What is CUI?
CUI stands for Controlled Unclassified Information. It is unclassified information that the U.S. Government creates or possesses, or that an entity creates or possesses for or on behalf of the Government, that requires safeguarding or dissemination controls under federal law, regulation, or government-wide policy. CUI was established by Executive Order 13556 (2010) and is governed primarily by 32 CFR Part 2002.
For DoD contractors, CUI handling is mandated by DFARS 252.204-7012 and protected through the 110 security controls in NIST SP 800-171.
What does CUI stand for?
CUI stands for Controlled Unclassified Information. The term replaced a patchwork of legacy markings — including FOUO (For Official Use Only), SBU (Sensitive But Unclassified), and over 100 other agency-specific designations — with a single, government-wide framework administered by the Information Security Oversight Office (ISOO) at the National Archives.
What is the difference between CUI Basic and CUI Specified?
CUI Basic is information that requires safeguarding under the standard CUI rules in 32 CFR Part 2002. There are no special handling requirements beyond the baseline.

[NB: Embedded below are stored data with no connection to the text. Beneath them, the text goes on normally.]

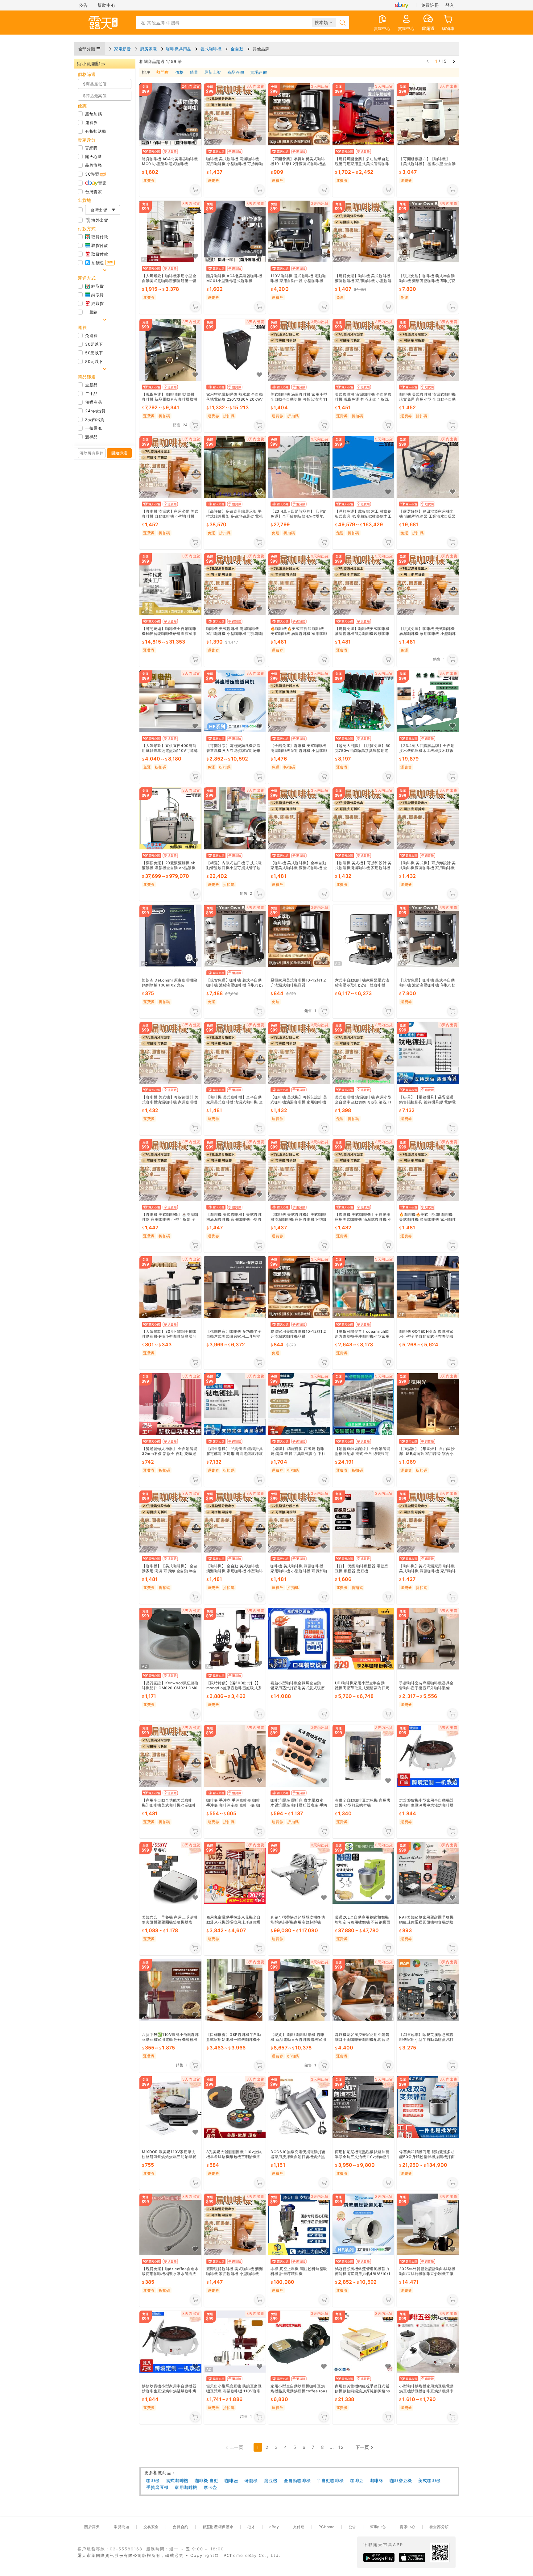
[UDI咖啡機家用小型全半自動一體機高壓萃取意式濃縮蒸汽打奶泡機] (364, 1639)
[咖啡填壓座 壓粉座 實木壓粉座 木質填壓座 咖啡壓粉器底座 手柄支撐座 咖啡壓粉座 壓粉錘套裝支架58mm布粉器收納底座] (299, 1756)
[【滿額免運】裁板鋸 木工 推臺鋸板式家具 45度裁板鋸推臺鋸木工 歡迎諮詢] (364, 467)
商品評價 (235, 72)
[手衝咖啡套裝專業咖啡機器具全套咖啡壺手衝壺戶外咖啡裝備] (428, 1639)
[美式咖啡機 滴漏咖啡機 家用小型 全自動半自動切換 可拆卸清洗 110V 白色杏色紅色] (299, 350)
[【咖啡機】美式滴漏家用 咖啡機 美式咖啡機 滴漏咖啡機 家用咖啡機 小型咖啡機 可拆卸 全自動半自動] (428, 1521)
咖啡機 (153, 2480)
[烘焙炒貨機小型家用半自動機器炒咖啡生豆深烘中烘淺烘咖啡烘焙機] (428, 1756)
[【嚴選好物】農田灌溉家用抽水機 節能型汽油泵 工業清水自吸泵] (428, 467)
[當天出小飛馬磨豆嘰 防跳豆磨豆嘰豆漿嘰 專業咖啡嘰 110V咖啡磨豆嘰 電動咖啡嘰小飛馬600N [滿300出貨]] (235, 2342)
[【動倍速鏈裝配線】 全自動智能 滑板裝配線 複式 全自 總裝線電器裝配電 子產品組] (364, 1404)
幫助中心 (106, 5)
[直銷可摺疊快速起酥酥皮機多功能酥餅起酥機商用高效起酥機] (299, 1873)
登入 (449, 5)
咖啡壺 (231, 2480)
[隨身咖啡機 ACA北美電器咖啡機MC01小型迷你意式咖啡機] (235, 232)
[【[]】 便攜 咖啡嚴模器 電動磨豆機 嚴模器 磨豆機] (364, 1521)
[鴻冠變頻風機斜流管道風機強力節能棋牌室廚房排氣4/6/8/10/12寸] (364, 2225)
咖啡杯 (376, 2480)
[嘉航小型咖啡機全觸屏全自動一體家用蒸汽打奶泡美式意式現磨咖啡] (299, 1639)
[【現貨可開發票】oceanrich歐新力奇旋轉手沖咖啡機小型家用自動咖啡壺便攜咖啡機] (364, 1287)
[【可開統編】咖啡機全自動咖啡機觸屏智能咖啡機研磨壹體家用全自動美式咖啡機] (170, 584)
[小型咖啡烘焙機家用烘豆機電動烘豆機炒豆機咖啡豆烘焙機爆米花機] (428, 2342)
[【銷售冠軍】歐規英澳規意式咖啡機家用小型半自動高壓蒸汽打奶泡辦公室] (428, 1990)
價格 (179, 72)
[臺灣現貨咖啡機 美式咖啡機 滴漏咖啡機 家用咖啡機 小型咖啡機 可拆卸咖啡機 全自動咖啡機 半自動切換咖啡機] (235, 2225)
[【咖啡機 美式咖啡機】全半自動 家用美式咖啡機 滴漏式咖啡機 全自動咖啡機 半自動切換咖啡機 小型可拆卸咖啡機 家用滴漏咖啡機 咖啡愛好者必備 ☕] (299, 819)
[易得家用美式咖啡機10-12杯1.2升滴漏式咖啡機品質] (299, 936)
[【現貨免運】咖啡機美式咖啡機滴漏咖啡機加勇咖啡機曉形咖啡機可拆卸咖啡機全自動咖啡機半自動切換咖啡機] (364, 584)
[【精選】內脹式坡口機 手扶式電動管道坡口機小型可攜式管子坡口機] (235, 819)
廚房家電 (148, 48)
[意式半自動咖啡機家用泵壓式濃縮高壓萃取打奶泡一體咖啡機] (364, 936)
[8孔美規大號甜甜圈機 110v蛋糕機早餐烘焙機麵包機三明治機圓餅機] (235, 2107)
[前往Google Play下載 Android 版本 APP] (379, 2557)
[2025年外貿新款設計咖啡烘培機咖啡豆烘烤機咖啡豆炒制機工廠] (428, 2225)
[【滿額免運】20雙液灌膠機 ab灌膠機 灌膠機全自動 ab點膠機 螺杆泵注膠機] (170, 819)
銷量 (194, 72)
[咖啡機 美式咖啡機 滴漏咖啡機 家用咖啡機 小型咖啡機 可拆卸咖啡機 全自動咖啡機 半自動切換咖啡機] (235, 114)
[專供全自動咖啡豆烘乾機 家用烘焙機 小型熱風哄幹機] (364, 1756)
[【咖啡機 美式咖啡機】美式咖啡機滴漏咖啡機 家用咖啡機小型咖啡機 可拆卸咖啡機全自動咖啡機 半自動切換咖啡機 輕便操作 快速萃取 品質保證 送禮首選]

CUI Specified is information for which the underlying authorizing law, regulation, or government-wide policy specifies more restrictive safeguarding or dissemination controls than CUI Basic. Examples include export-controlled data (covered by ITAR/EAR), tax return information, and certain critical infrastructure information.
Always check the CUI Registry to determine whether a given category is Basic or Specified — Specified categories carry additional rules.
What are examples of CUI in DoD contracts?
Common examples DoD contractors handle include:
- Controlled Technical Information (CTI) — engineering drawings, specifications, software code, technical reports
- Export-controlled data subject to ITAR or EAR
- Critical Infrastructure Security Information
- Personally Identifiable Information (PII) of military personnel
- Procurement-sensitive information (source-selection data, contractor proposals)
- Naval Nuclear Propulsion Information (NNPI) — handled as CUI Specified
- Operational security (OPSEC) information about installations or missions
The complete list of categories is published in the National Archives CUI Registry.
What types of CUI categories exist?
The CUI Registry organizes CUI into approximately 20 organizational index groupings — Critical Infrastructure, Defense, Export Control, Financial, Intelligence, International Agreements, Law Enforcement, Legal, Natural and Cultural Resources, NATO, Nuclear, Patent, Privacy, Procurement and Acquisition, Proprietary Business Information, Provisional, Statistical, Tax, Transportation, and Immigration. Each grouping contains specific categories and subcategories.
For DoD contractors, the most frequently encountered groupings are Defense (especially Controlled Technical Information), Export Control, Procurement and Acquisition, and Privacy.
Is PII CUI?
Some PII is CUI; not all PII is CUI. The Privacy organizational index in the CUI Registry includes specific PII categories — such as Death Records, Genetic Information, Health Information, Inspector General Protected, and others — that qualify as CUI when handled by or for the federal government. General employee or customer PII held by a private company is not automatically CUI.
If PII is collected, used, or maintained pursuant to a federal contract, check the contract terms and the CUI Registry to determine whether it is CUI.
What is the difference between FCI and CUI?
FCI (Federal Contract Information) is information not intended for public release, provided by or generated for the Government under a contract to develop or deliver a product or service. FCI is protected by the basic safeguards in FAR 52.204-21 — 15 cybersecurity practices that align with CMMC Level 1.
CUI is a more sensitive category requiring the full set of 110 controls in NIST SP 800-171. CUI is protected under DFARS 252.204-7012 and aligns with CMMC Level 2.
Most DoD contracts contain at least FCI. Contracts that require handling CUI carry significantly more rigorous compliance obligations.
What is the difference between FOUO and CUI?
FOUO (For Official Use Only) was a legacy DoD marking used for unclassified information that needed limited distribution. It was replaced by CUI as part of the government-wide standardization under Executive Order 13556.
Documents marked FOUO that were created before the CUI program took effect should be handled as CUI when they meet the criteria in the CUI Registry. New documents should not be marked FOUO — they should be evaluated for CUI status and marked accordingly.